■ **WORK TO BE COMPLETED**
In all of the items below, how would they read if you renamed every "Tematrio" to "Temakvartett" and kept everything else unchanged? Leave the pictures out of your answer.

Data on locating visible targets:
** start **

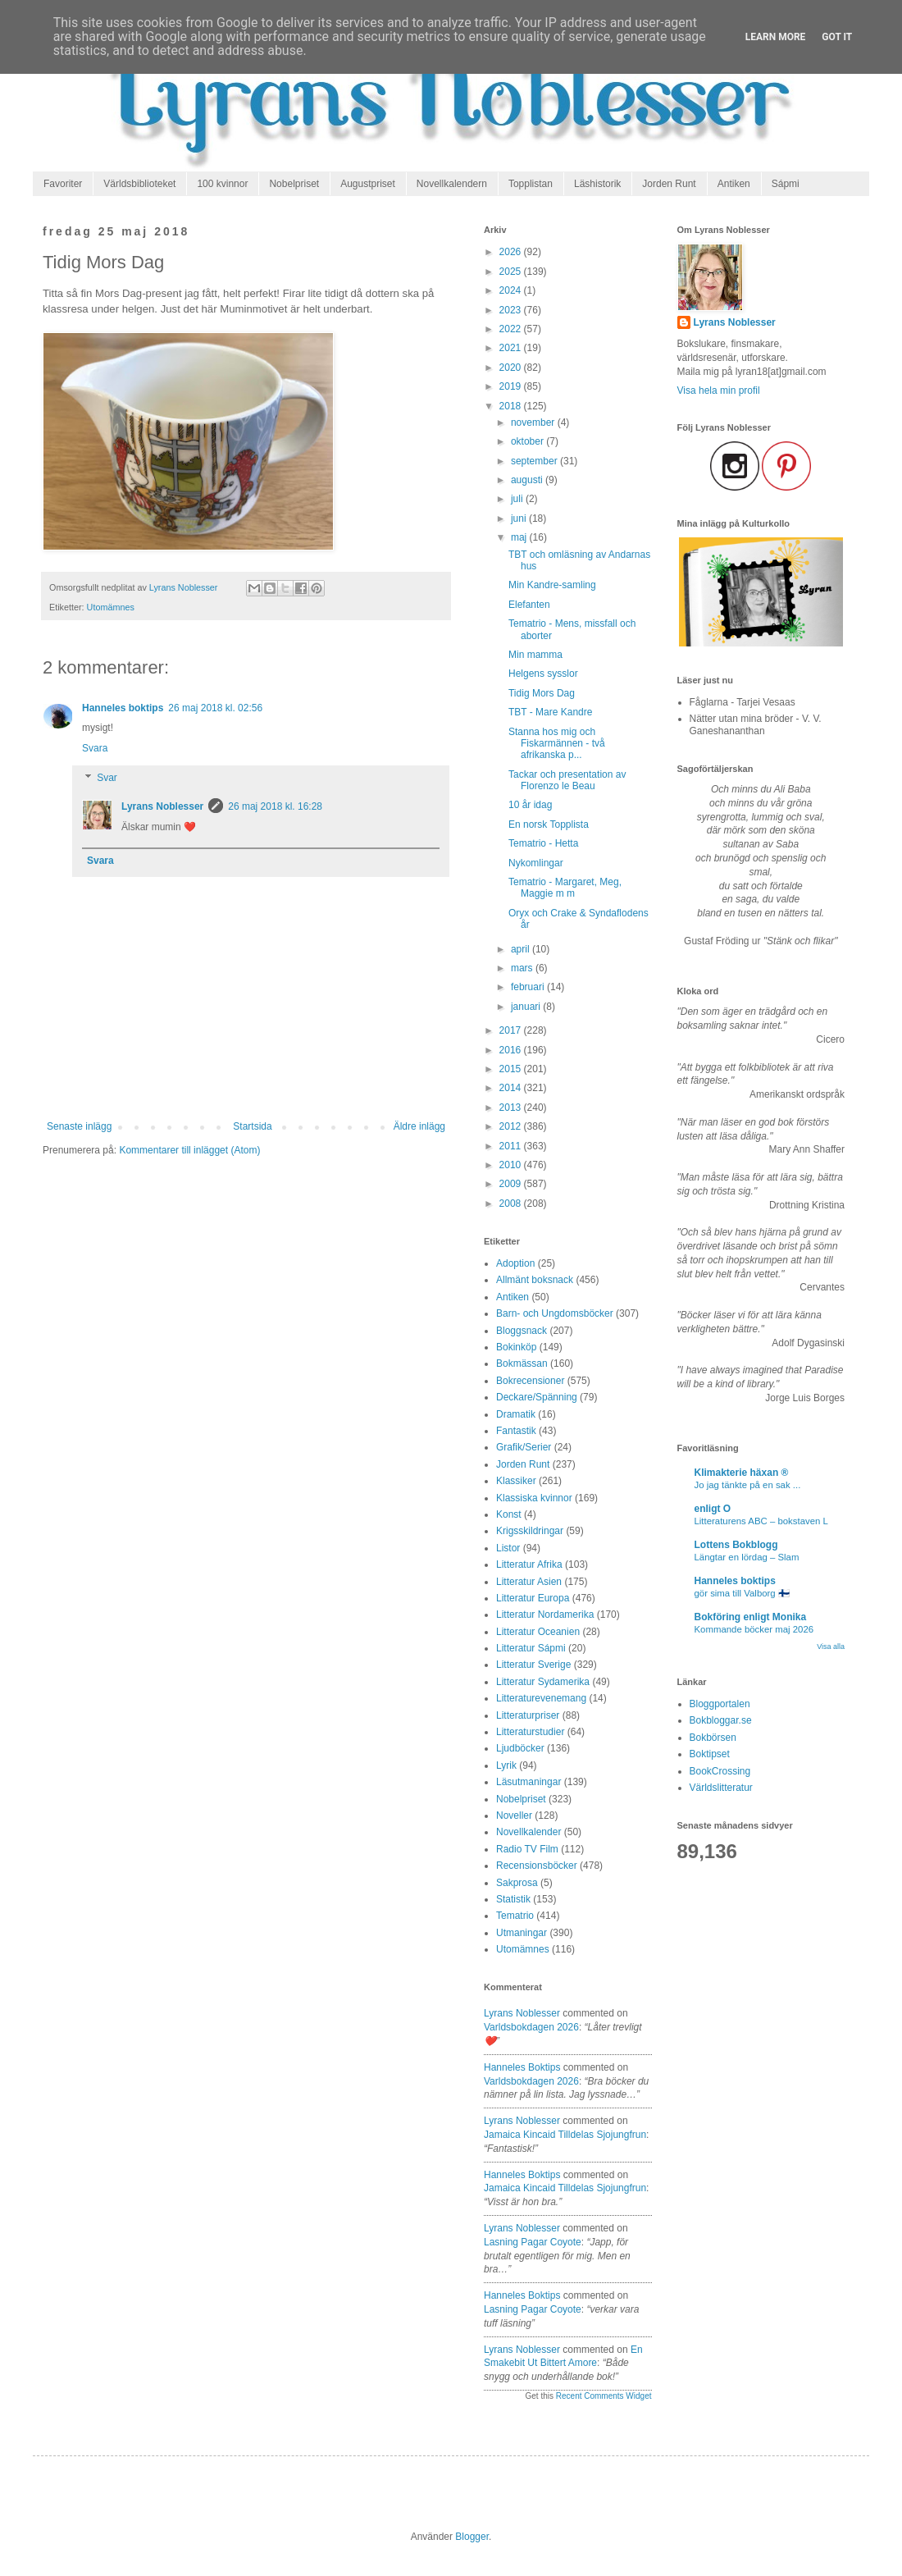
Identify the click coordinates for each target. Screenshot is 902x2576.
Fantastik (516, 1430)
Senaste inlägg (79, 1126)
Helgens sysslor (543, 673)
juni (520, 518)
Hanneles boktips (122, 708)
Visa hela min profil (718, 390)
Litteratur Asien (529, 1581)
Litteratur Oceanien (538, 1631)
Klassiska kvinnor (534, 1498)
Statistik (513, 1899)
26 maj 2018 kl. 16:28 (275, 806)
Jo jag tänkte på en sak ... (748, 1485)
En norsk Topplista (548, 824)
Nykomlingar (535, 863)
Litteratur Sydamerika (543, 1682)
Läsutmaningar (528, 1782)
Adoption (515, 1263)
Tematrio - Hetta (543, 843)
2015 (511, 1069)
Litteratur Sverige (533, 1664)
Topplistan (530, 184)
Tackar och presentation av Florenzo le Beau (567, 780)
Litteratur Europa (532, 1598)
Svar (107, 777)
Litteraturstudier (530, 1732)
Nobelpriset (294, 184)
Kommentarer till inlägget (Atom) (189, 1150)
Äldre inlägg (419, 1126)
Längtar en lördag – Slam (747, 1557)
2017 (511, 1030)
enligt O (713, 1508)
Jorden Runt (668, 184)
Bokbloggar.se (721, 1720)
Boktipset (710, 1754)
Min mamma (535, 654)
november (534, 422)
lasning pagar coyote (532, 2242)
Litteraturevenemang (541, 1698)
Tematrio (515, 1915)
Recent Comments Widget (604, 2395)
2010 (511, 1165)
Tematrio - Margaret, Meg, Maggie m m (565, 887)
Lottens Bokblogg (736, 1545)
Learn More (775, 37)
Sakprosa (517, 1883)
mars (523, 968)
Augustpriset (367, 184)
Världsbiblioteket (139, 184)
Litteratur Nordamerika (545, 1614)
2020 (511, 367)
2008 (511, 1203)
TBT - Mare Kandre (550, 712)
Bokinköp (516, 1347)
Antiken (734, 184)
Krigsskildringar (529, 1531)
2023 (511, 310)
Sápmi (786, 184)
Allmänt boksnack (534, 1280)
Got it (837, 37)
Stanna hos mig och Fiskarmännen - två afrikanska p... (556, 743)
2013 (511, 1107)
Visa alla (831, 1646)
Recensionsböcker (536, 1865)
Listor (508, 1548)
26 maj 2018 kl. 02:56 (215, 708)
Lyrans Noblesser (162, 806)
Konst (509, 1514)
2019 (511, 386)
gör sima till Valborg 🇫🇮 (742, 1593)
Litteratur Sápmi (531, 1648)
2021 (511, 348)
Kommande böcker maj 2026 (754, 1629)
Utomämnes (110, 607)
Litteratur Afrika (529, 1564)
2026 (511, 252)
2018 (511, 406)
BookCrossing (720, 1771)
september (535, 461)
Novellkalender (528, 1832)
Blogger (472, 2536)
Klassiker (516, 1481)
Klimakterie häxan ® (742, 1472)
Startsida (252, 1126)
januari (527, 1006)
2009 (511, 1184)
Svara (94, 748)
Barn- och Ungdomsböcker (554, 1313)
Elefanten (529, 604)
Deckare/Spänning (536, 1397)
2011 (511, 1146)
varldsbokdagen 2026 (531, 2027)
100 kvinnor (222, 184)
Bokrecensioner (530, 1380)
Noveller (514, 1815)
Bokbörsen (713, 1737)
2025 (511, 271)
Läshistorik (597, 184)
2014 (511, 1088)
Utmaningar (521, 1933)
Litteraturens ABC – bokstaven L (761, 1521)
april (521, 949)
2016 (511, 1050)
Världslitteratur (721, 1787)
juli (518, 499)
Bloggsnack (521, 1330)
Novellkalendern (452, 184)
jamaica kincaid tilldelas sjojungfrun (565, 2134)
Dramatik (515, 1414)
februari (529, 987)
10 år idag (530, 805)
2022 (511, 329)
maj (520, 537)
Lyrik (506, 1765)
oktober (528, 441)
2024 (511, 290)
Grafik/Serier (523, 1447)
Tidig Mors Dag (541, 693)
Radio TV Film (527, 1849)
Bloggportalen (720, 1704)
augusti (528, 480)
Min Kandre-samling (552, 585)
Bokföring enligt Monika (751, 1617)
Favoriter (62, 184)
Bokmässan (522, 1363)
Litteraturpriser (527, 1715)
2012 (511, 1126)
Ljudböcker (520, 1748)
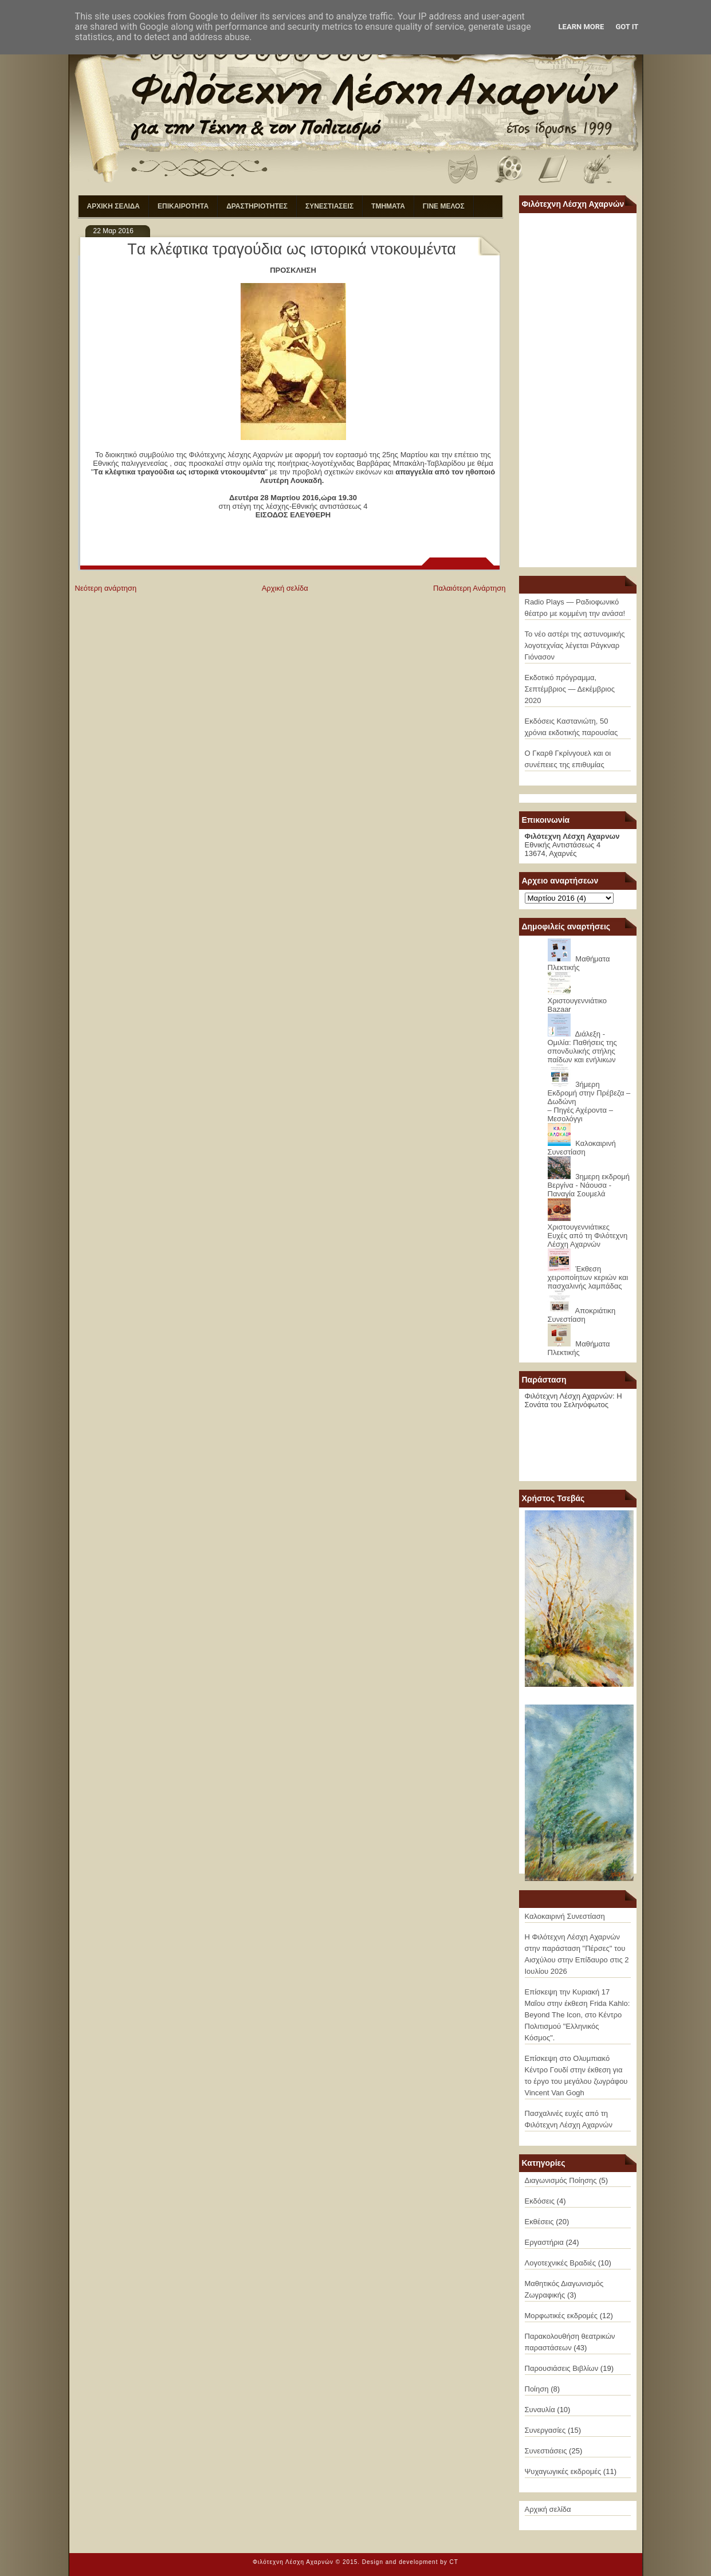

** end **

■ **REPLY TO THE EXERCISE**
Identify the click coordinates for each target. Screenshot is 902x2576.
Fantastik (516, 1430)
Senaste inlägg (79, 1126)
Helgens sysslor (543, 673)
juni (520, 518)
Hanneles boktips (122, 708)
Visa hela min profil (718, 390)
Litteratur Asien (529, 1581)
Litteratur Oceanien (538, 1631)
Klassiska kvinnor (534, 1498)
Statistik (513, 1899)
26 maj 2018 kl. 16:28 (275, 806)
Jo jag tänkte på en sak ... (748, 1485)
En norsk Topplista (548, 824)
Nykomlingar (535, 863)
Litteratur Sydamerika (543, 1682)
Läsutmaningar (528, 1782)
Adoption (515, 1263)
Temakvartett - Hetta (543, 843)
2015 (511, 1069)
Litteratur Sverige (533, 1664)
Topplistan (530, 184)
Tackar och presentation av Florenzo le Beau (567, 780)
Litteratur Europa (532, 1598)
Svar (107, 777)
Litteraturstudier (530, 1732)
Nobelpriset (294, 184)
Kommentarer till inlägget (Atom) (189, 1150)
Äldre inlägg (419, 1126)
Längtar en lördag – Slam (747, 1557)
2017 (511, 1030)
enligt O (713, 1508)
Jorden Runt (668, 184)
Bokbloggar.se (721, 1720)
Boktipset (710, 1754)
Min mamma (535, 654)
november (534, 422)
lasning pagar coyote (532, 2242)
Litteraturevenemang (541, 1698)
Temakvartett (515, 1915)
Recent Comments Widget (604, 2395)
2010 (511, 1165)
Temakvartett - Margaret, Meg, Maggie m m (565, 887)
Lottens Bokblogg (736, 1545)
Learn More (775, 37)
Sakprosa (517, 1883)
mars (523, 968)
Augustpriset (367, 184)
Världsbiblioteket (139, 184)
Litteratur Nordamerika (545, 1614)
2020 (511, 367)
2008 (511, 1203)
TBT - Mare Kandre (550, 712)
Bokinköp (516, 1347)
Antiken (734, 184)
Krigsskildringar (529, 1531)
2023 (511, 310)
Sápmi (786, 184)
Allmänt boksnack (534, 1280)
Got it (837, 37)
Stanna hos mig och Fiskarmännen - två afrikanska p... (556, 743)
2013 (511, 1107)
Visa alla (831, 1646)
Recensionsböcker (536, 1865)
Listor (508, 1548)
26 maj 2018 kl. 02:56 (215, 708)
Lyrans Noblesser (162, 806)
Konst (509, 1514)
2019 (511, 386)
gör sima till Valborg 🇫🇮 (742, 1593)
Litteratur Sápmi (531, 1648)
2021 (511, 348)
Kommande böcker maj 2026 (754, 1629)
Utomämnes (110, 607)
Litteratur Afrika (529, 1564)
2026 (511, 252)
2018 (511, 406)
BookCrossing (720, 1771)
september (535, 461)
Novellkalender (528, 1832)
Blogger (472, 2536)
Klassiker (516, 1481)
Klimakterie häxan ® (742, 1472)
Startsida (252, 1126)
januari (527, 1006)
2009 (511, 1184)
Svara (94, 748)
Barn- och Ungdomsböcker (554, 1313)
Elefanten (529, 604)
Deckare/Spänning (536, 1397)
2011 (511, 1146)
varldsbokdagen 2026 (531, 2027)
100 kvinnor (222, 184)
Bokrecensioner (530, 1380)
Noveller (514, 1815)
Bokbörsen (713, 1737)
2025 (511, 271)
Läshistorik (597, 184)
2014 (511, 1088)
Utmaningar (521, 1933)
Litteraturens ABC – bokstaven L (761, 1521)
april (521, 949)
2016 (511, 1050)
Världslitteratur (721, 1787)
juli (518, 499)
Bloggsnack (521, 1330)
Novellkalendern (452, 184)
jamaica kincaid tilldelas sjojungfrun (565, 2134)
Dramatik (515, 1414)
februari (529, 987)
10 år idag (530, 805)
2022 (511, 329)
maj (520, 537)
Lyrik (506, 1765)
oktober (528, 441)
2024 (511, 290)
Grafik/Serier (523, 1447)
Tidig Mors Dag (541, 693)
Radio TV Film (527, 1849)
Bloggportalen (720, 1704)
augusti (528, 480)
Min Kandre-samling (552, 585)
Bokföring enligt Monika (751, 1617)
Favoriter (62, 184)
Bokmässan (522, 1363)
Litteraturpriser (527, 1715)
2012 (511, 1126)
Ljudböcker (520, 1748)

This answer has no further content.